── TEXT EXCERPT

Real estate appraisers appraise real estate and not personal property.

All those annoying calls you might get from appraisers are meant to determine if there is any personal property included in the sale, the presence of seller concessions, and data on the physical condition of the real estate.

Valuation of personal property is best left to machinery and equipment appraisers--different discipline.

Fannie deals with real estate.

Do you think a bank wants to tie a 30-year loan to furniture?
 
There is no special license to appraise personal property. It is not a FIRREA issue. Locally the state board may be able to regulate the actions of someone who professes to appraise personal property. I just appraised some personal property recently and frequently have to add to or adjust out of comps, personal property such as tractors and PTO generators that convey with a poultry farm. I use a Farm Equipment Cost Guide for those.

Condos are typically the only place I see furnishings and if you have furnished and unfurnished units, you may be able to detect a difference by paired sales. It is inexact but some people do list the personal property separately and state a value for those furnishings. It is a lot of research, some of it on-line, or you may be able to get an auctioneer to estimate the market value of personal property.

Typically, Fannie and Freddy only loan on REAL property, therefore, any contribution for furniture comes off the Real estate value. Presents a real PITA for an appraiser. Many appraisers (whether correct or not) therefore tend to lump common furniture as having little or no contributory value.

BTW, typically the stove, and any built in item (dishwasher, compactor, etc.) is considered to be "real" property attached to the property whereas a Refrigerator tends to be called Personal property and most appraisers simply caveat them away... that is, they don't include personal property in the valuation.
 
The real estate has to be valued separately from personal property and most real estate appraisers do not have experience valuing personal property. For a sale, the contract should list all personal property to be included. Mortgage lenders are not making long term real estate mortgage loans on personal property. When you talk about an adjustment, the only adjustment a real estate appraiser should be making is to take the furnishings out of the equation.
 
Furnishings are personal property and are not given value in a Real Estate Appraisal.

No Real Estate appraiser should ever include furnishings as value in an appraisal.
 
Wonderful answers. I needed to confirm my belief. Now heres the deal. One of my listings went pending. The sales price was $485,000. The appraisal came back at $425,000. The appraiser made $30,000 furniture adjustments on 2 comparables and a $5,000 adjustment on one comparable. The subject is sold furnished. Those $30,000 adjustments killed the deal. Get this. The comparable that had a $5,000 was a 4th comp that is FOR SALE and was called (partial furnished). The home is not partial furnished. You want to know why i know? Because it is my listing. This appraiser has some questions to answer. Am i correct. What should I do? Help me make a correct decision.

────
── SUPPLIED ENTRIES

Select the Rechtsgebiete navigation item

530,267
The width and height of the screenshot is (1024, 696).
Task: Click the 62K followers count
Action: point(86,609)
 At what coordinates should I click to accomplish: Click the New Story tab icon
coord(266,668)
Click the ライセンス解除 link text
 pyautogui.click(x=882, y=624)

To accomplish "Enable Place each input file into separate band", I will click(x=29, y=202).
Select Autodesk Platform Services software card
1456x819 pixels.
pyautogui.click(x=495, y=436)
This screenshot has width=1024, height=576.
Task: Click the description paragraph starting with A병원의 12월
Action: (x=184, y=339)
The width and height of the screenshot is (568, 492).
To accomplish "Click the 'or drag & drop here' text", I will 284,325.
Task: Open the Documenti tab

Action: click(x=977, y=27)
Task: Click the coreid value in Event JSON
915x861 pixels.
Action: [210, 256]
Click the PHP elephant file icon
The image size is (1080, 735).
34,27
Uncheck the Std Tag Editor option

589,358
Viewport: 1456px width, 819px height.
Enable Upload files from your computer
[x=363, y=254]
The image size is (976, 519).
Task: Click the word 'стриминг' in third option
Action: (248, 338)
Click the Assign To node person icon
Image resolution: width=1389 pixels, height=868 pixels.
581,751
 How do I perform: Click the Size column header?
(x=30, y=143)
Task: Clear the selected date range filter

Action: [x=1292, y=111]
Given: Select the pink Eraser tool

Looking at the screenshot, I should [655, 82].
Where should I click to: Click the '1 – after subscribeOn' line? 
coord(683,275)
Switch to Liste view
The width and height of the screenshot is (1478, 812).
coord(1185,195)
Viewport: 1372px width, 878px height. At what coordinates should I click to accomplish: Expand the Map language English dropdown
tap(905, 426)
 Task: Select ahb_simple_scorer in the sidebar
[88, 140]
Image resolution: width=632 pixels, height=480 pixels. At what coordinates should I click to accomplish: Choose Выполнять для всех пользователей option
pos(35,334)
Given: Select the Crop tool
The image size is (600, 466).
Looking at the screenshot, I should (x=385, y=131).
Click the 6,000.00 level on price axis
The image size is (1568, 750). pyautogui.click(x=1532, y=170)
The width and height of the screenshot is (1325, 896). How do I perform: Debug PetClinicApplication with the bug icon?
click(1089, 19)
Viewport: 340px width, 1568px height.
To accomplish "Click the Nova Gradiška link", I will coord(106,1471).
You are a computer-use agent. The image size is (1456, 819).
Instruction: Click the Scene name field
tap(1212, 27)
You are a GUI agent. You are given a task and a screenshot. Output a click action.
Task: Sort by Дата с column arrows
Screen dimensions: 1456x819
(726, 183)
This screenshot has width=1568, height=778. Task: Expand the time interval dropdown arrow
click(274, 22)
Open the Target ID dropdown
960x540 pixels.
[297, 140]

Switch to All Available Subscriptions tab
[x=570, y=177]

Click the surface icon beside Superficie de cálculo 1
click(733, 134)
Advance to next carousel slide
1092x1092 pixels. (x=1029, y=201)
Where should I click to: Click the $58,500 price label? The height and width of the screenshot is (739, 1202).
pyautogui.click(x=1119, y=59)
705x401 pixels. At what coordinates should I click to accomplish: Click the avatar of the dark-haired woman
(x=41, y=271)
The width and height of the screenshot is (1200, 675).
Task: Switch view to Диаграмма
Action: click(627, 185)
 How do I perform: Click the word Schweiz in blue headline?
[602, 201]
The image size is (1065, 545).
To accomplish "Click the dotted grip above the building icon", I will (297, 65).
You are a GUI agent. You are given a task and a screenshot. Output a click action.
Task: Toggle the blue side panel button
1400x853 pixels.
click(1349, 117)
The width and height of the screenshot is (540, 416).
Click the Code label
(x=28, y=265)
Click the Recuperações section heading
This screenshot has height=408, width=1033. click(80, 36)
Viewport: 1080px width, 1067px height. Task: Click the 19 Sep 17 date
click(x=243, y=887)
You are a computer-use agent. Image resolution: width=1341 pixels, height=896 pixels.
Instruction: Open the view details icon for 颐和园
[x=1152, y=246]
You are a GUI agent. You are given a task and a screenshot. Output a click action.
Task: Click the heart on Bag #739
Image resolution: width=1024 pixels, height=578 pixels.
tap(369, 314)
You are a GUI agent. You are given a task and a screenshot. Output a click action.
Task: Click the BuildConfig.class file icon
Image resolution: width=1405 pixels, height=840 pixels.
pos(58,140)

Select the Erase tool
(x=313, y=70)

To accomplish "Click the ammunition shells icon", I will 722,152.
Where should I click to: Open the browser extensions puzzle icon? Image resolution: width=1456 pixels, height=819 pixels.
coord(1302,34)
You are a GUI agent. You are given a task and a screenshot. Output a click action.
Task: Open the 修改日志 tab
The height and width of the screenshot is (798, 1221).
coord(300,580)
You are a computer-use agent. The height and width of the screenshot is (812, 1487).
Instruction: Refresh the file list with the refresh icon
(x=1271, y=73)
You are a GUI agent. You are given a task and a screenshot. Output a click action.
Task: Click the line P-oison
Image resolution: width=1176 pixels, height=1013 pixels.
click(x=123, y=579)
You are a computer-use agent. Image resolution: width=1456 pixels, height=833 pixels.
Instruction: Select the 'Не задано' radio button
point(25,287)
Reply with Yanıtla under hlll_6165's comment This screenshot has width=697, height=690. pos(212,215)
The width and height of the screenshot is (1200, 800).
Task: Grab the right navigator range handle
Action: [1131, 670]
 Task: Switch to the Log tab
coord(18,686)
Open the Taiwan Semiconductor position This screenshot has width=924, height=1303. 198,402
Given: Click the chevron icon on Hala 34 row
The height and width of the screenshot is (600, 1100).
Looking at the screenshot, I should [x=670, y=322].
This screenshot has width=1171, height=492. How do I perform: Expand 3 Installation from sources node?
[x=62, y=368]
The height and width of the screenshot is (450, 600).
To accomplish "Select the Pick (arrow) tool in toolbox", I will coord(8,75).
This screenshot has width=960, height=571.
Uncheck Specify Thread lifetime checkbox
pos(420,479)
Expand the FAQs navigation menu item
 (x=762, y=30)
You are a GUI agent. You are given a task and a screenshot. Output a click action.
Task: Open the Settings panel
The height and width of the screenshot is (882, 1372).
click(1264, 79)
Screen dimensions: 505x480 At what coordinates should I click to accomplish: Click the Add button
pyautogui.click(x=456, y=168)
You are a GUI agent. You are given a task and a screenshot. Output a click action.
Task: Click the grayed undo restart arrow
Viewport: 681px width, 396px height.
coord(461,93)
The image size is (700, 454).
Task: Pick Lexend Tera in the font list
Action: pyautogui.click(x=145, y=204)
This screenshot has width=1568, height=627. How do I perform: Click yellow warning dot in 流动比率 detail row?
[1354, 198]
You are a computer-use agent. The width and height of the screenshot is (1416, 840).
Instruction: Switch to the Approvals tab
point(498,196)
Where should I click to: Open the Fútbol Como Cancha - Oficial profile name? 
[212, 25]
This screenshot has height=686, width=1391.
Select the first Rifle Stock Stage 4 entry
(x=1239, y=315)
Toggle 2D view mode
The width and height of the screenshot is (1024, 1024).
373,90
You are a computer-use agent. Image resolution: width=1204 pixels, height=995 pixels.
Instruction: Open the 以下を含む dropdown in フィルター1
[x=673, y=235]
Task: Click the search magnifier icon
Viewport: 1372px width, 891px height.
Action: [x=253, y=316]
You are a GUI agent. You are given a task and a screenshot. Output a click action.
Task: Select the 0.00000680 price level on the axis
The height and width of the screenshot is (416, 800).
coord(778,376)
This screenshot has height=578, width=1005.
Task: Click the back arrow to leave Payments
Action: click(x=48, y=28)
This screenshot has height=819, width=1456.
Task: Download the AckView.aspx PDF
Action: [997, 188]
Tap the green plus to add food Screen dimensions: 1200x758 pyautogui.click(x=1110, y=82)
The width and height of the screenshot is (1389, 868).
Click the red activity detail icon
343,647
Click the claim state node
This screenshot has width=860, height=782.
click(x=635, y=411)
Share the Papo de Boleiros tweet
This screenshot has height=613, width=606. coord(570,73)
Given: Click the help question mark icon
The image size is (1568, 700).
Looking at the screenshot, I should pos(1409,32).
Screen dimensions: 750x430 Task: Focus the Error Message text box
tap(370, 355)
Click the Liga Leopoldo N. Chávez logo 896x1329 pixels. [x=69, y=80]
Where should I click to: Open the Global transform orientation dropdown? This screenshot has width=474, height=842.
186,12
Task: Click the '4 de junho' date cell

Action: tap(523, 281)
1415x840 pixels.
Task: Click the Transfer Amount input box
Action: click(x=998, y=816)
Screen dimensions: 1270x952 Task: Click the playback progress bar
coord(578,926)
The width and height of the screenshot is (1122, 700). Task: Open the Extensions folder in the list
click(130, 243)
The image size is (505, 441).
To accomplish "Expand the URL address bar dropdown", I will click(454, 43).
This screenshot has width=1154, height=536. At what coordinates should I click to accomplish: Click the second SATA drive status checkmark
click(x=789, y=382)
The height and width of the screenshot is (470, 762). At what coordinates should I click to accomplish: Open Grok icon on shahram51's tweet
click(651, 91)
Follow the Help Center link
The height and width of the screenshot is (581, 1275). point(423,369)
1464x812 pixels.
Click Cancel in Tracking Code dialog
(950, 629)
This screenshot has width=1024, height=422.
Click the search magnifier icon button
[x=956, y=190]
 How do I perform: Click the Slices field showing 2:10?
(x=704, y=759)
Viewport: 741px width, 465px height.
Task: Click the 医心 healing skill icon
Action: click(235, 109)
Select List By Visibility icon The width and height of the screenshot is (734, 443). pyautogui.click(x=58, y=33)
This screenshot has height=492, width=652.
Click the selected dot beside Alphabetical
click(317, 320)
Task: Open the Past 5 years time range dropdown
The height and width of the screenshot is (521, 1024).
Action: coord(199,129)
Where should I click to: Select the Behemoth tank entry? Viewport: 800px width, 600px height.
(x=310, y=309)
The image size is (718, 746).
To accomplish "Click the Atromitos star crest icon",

────

Please continue the discussion about appraising real estate sold with furniture, picking up after its final sentence.

Wonderful answers. I needed to confirm my belief. Now heres the deal. One of my listings went pending. The sales price was $485,000. The appraisal came back at $425,000. The appraiser made $30,000 furniture adjustments on 2 comparables and a $5,000 adjustment on one comparable. The subject is sold furnished. Those $30,000 adjustments killed the deal. Get this. The comparable that had a $5,000 was a 4th comp that is FOR SALE and was called (partial furnished). The home is not partial furnished. You want to know why i know? Because it is my listing. This appraiser has some questions to answer. Am i correct. What should I do? Help me make a correct decision.

What kind of decision? If this was a Fannie deal you are not the client and the appraiser shouldn't be speaking to you about anything.

The lender or broker is the one that needs to inquire about the appropriate-ness of those adjustments. Being as you are referring to comparables, rather than the Subject, they may or may not be appropriate. Appraisers are required to deduct concessions on comparables. If I could confirm that a sale included $30,000 in personal property, I'd make an adjustment for it. That can be difficult, if not impossible, but I'm always amazed what realtors will tell you after the deal closes. That's when the truth seems to come out.

Now, if the appraiser just pulled those adjustments from where the sun don't shine, that's not appropriate either - but the lender should have policies in place to deal with this. They can get another appraisal, they can get a review etc. Ideally, I'd do everything possible not to use those comps at all - how can you truly know the value of the house vs personal property? I'd mention those sales in the comments in the report so the lender knows you didn't just overlook them, but note that they were not used as due to the inclusion of personal property they are not good indicators of value.

IMHO, selling a house furnished or including the flat screen tv etc, or the Mercedes in the garage, is just another form of inflating values.
 
The question that needs to be answered and it very difficult to answer is what those properties used as 'comps' would have sold for if totally unfurnished. ANYTHING included in the sale that is not part of REAL property must be extracted from the sale price. These furnishings should not even be included in the real estate contract as they cause nothing but trouble. Furniture and other items that are not real property should be contracted for on a separate contract, but that doesn't happen often enough. Including personal property in the real estate contracts and sale prices skews markets and artificially inflates prices.

We cannot know if the adjustments this appraiser used for the personal property included in the sales used as comps are justifiable, but any sale used as a comp that included personal property should probably be adjusted for that.